Я сейчас сказал, что энарские лопари сделали уже некоторые успехи на пути просвещения. Это заметно более всего в религиозном отношении. Они читают много, сведущи в христианском учении и ведут жизнь тихую и богобоязненную. Преступления между ними очень редки, если исключить одно довольно обыкновенное, состоящее в том, что лопарь-рыболов застрелит заблудившегося оленя из стада горного лопаря. Но это и не почитается важным проступком, что видно даже и из того, что один слишком уж совестливый рыбак спрашивал меня пресерьезно: «Действительно ли грех — застрелить иногда оленя, принадлежащего горному лопарю?». Вообще же энарские лопари гнушаются несправедливым присвоением чужой собственности. Энарский лопарь примерно трезв в сравнении с другими лопарями. Подобно большей части смертных, он не пренебрегает стаканом водки, когда ему предложат его, но лишнего не выпьет почти никогда. Говорят, будто энарские лопари корыстолюбивы, любостяжательны и недоброжелательны; эти упреки, может быть, и не совсем неосновательны. Я заметил только, что они чрезвычайно мелочны во всем, что сколько-нибудь касается их частной выгоды, а вместе с этим и завистливы к счастью и удаче другого. Впрочем, эти недостатки не могут не развиться в народе, живущем в бедности, принужденном постоянно бороться со скупой, суровой природой.
Говоря о просвещении энарских лопарей, не могу не сказать несколько слов и о их домашней жизни. В этом отношении они образовались, по крайней мере, настолько, что имеют дома, хотя и живут в них только зимой. Летом они ведут кочующую жизнь, переходят из одной хижины в другую и ловят рыбу то в том озере, то в другом. Когда же рыбная ловля кончится и наступит зима, рыбак возвращается в свою уединенную хижину, построенную в каком-нибудь бедном горном месте. При выборе места для зимнего жилища он имеет в виду только хорошее пастбище для оленей, древесную кору для собственного продовольствия и топливо. Истощится хоть одна из этих трех потребностей — он необходимо должен искать другое место. Старики сказывали мне, что таким образом им приходится переселяться три, четыре, даже пять раз в течение жизни. Понятно, что при таких условиях лопарь и не хлопочет об улучшении жилья своего. Горница его едва вмещает членов семейства и несколько овец, которые, не взирая на кроткую их природу, содержатся в заключении под кроватью.
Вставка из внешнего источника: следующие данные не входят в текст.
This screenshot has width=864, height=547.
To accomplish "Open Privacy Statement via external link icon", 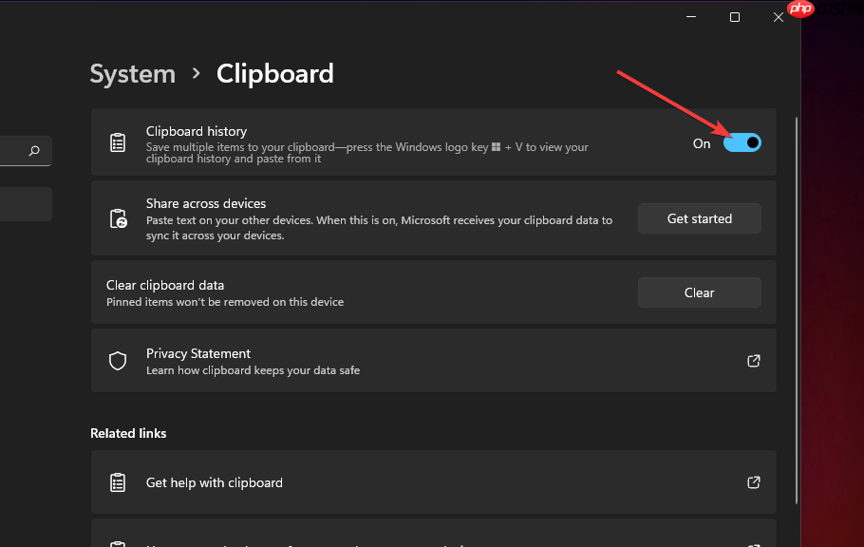I will point(754,361).
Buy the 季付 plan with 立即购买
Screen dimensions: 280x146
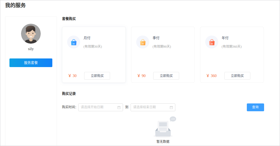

Вышина горницы под верхней кровельной балкой равняется росту большого человека, по бокам же нельзя стоять прямо. Часть горницы, отведенная овцам, составляет иногда особое отделение, потому что несколько углубляется в землю. Кухня образует другое отделение. Что касается до печи, то устройство ее очень просто: она состоит из двух бросающихся в глаза частей — из огромного отверстия и трубы, через которую пламя беспрепятственно поднимается вверх. Единственная вещь, которая в лапландской хижине походит на роскошь, — это верешок стекла, кое-где вставленный в маленькое оконное отверстие. Столы и стулья — величайшая редкость. Не везде найдешь даже и ложку, потому что похлебку свою лопари хлебают обыкновенно чумичкой. При некоторых хижинах бывает еще маленькая клеть, куда прячут платья и все, что не помещается в горнице. У богатых лопарей бывают, впрочем, и особые овчарни, а у имеющих коров, разумеется, и особые для них закуты. Кроме того, в каждом хозяйстве при летних и зимних жилищах есть один или несколько небольших чуланов. Они устраиваются на высоких столбах для предохранения поклажи — обыкновенно съестных припасов — от волков, росомах и других хищных зверей.
Что касается до хозяйственного быта энарских лопарей, он известен всякому, кто читал какое-нибудь описание пограничной Лапландии. Рыболовство составляет их главный промысел: они все — рыбаки. Рыба, не съеденная летом, сушится и прячется на зиму. Но в холодную пору лопарь не довольствуется этой легкой пищей. Он любит, чтобы за обедом, к которому приступает обыкновенно поздно вечером, было и мясо; утром же удовлетворяется остатками прошедшего дня или сушеной рыбой. Многие лопари запасаются, сверх того, хлебом, сырами (оленьим, коровьим и овечьим), замороженным оленьим молоком, морошкой, куманикой и другими подобными лакомствами. Лопарь-рыбак добывает мясо частью охотой за оленями, частью от своего маленького стада, но чаще всего покупкой у горных лопарей. Хотя горцы неохотно продают своих оленей, потому что стада их и без того почти ежедневно уменьшаются волками, которые, по выражению одного горного лопаря, так же опасны оленям, как дьявол людям, но водка — могучий, все побеждающий посредник. Заедет путешественник в горную деревню и поднесет, по обычаю, хозяевам рюмку или две водки, его тотчас же начнут дарить жареной олениной, языками, мозговыми костями и тому подобным. Отказаться — значит обидеть хозяина, а примешь — необходимо отплачивать водкой, следуя пословице: дар за дар, или отдай мое назад. Забудешь выполнить эту обязанность — о ней напомнят. Затем следуют новые дары и новое угощение, и это продолжается до тех пор, пока есть еще капля водки в бутылке путешественника. Из этого очевидно, какой неслыханный барыш может получить смышленый купец продажей водки горным лопарям. Неудивительно, что и энарские лопари почитают торговлю ею весьма важным промыслом.